His is one of multiple recent cases in which Metro has refused to follow judicial orders releasing defendants onto electronic monitoring, a program run by police that supervises pretrial defendants.

Metro says it has authority under state law to decide whether putting someone on electronic monitoring poses an unreasonable risk to public safety. Police have said Sanchez-Lopez has previously been arrested 35 times, has fled from law enforcement, once pointed a gun at an officer and was convicted of involuntary manslaughter in Nye County.

Public defenders have argued that police are “unlawfully exercising a judicial function” by essentially overruling judges to determine a defendant’s custody status.

“What they’re doing now violates people’s rights,” public defender David Westbrook said last week. “They are exercising authority they don’t have to keep people imprisoned without due process, against a judicial order.”

The dispute is before the Nevada Supreme Court and has become high-profile in recent days, with conservative commenters and political figures expressing support for McMahill on social media. Nevada’s top federal prosecutor Sigal Chattah and Gov. Joe Lombardo have both aligned themselves with Metro.
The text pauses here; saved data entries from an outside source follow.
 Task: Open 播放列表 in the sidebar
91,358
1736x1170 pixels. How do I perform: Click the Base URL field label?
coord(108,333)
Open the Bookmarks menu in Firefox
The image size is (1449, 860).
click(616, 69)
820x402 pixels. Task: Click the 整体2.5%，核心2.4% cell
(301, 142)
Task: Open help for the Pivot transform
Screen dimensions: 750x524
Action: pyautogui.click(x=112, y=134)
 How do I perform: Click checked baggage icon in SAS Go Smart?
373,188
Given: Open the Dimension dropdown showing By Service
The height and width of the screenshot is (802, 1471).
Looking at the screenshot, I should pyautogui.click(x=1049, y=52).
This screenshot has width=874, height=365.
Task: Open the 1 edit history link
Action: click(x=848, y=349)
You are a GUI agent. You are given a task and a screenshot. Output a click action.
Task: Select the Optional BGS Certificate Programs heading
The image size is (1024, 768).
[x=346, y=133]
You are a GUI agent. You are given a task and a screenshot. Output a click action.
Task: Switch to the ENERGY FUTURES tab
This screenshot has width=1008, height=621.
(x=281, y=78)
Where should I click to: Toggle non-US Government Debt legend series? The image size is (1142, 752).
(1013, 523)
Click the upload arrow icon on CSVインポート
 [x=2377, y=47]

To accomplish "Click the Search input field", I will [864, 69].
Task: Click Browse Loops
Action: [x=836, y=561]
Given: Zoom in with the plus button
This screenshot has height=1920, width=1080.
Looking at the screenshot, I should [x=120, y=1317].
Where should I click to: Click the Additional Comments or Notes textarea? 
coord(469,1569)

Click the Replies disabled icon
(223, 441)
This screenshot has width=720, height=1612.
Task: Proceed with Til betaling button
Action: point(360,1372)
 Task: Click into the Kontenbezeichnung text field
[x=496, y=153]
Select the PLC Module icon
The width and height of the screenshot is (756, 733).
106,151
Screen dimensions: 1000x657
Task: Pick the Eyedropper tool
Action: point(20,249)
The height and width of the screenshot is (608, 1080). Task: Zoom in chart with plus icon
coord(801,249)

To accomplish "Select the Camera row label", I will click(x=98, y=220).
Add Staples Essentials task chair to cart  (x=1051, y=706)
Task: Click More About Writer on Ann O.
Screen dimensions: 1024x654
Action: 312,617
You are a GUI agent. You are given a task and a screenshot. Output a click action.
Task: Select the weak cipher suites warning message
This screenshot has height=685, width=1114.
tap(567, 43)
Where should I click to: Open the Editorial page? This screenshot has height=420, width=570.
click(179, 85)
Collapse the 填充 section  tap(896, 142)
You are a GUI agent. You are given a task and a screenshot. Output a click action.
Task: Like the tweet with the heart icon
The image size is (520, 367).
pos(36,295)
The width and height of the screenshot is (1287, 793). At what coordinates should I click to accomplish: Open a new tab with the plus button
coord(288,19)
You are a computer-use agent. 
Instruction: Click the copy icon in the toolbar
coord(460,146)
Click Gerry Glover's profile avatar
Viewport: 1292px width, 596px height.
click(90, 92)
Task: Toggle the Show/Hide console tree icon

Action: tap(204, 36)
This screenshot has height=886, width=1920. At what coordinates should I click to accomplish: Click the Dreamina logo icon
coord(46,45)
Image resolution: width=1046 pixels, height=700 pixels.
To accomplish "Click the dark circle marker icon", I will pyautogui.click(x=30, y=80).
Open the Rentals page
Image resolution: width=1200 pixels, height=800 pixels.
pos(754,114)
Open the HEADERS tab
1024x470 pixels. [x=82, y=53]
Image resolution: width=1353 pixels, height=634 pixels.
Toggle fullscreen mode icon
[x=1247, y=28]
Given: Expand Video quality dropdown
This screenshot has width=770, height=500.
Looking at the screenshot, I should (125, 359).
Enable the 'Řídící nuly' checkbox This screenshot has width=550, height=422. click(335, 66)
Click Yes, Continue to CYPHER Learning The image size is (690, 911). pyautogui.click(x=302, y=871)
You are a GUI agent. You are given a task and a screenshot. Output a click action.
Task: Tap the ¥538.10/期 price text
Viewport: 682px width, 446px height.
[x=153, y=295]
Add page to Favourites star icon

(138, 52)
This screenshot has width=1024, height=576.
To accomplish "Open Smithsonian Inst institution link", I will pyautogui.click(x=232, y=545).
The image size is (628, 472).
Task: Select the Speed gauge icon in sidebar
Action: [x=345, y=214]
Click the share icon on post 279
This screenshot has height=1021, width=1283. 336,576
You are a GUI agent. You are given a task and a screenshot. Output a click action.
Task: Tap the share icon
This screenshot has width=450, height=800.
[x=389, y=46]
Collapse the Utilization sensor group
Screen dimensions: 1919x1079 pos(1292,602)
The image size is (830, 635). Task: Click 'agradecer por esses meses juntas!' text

National news outlets have covered the clash.

Police said in a news release that Metro received a call Wednesday reporting a man going through mailboxes at an apartment complex in the 4400 block of Karen Avenue.

Officers located Sanchez-Lopez in a parking lot on Boulder Highway and learned he had taken mail, according to police.

“Detectives also found what appeared to be a fraud lab and narcotics within his residence,” said Metro.

He was booked in jail on a slew of charges, including child abuse or neglect, possessing documents or personal identification to commit forgery, obtaining a credit card without the cardholder’s consent and possession of a controlled substance under 14 grams.

Westbrook did not immediately comment on Sanchez-Lopez’s new arrest.

Las Vegas Justice of the Peace Eric Goodman set bail at $25,000 in Sanchez-Lopez’s stolen vehicle case on Jan. 13 and also ordered that he be placed on high-level electronic monitoring, a level of supervision that only allows a person to leave their home for things like school and work.

Instead of releasing the defendant onto the monitoring program, Metro sent the judge a letter informing him that Sanchez-Lopez posed “an unreasonable risk to public safety.”

Goodman again ordered the department to release Sanchez-Lopez onto high-level monitoring and when police did not, expressed frustration at hearing in February.

“Call me crazy, but I’m the judge,” said Goodman, according to a transcript. “I would like to think that my orders are actual orders.”

He ultimately released Sanchez-Lopez onto pretrial compliance unit monitoring operated by the Las Vegas Justice Court and designed for defendants accused of low-level offenses.

Metro attorney Michael Dickerson said last week the department’s position is not that they are refusing to release someone, simply that they do not want a defendant on their program.

“If the sheriff has determined that electronic supervision of a particular individual poses an unreasonable risk to public safety, the court does not have the power to tell the sheriff: ‘Violate the law,’” he said.

At least one other judge, District Judge Erika Mendoza, appears to view the situation differently from Goodman and has said in court that the law allowed Metro “to have their own standards and review for who they can accept on monitoring.”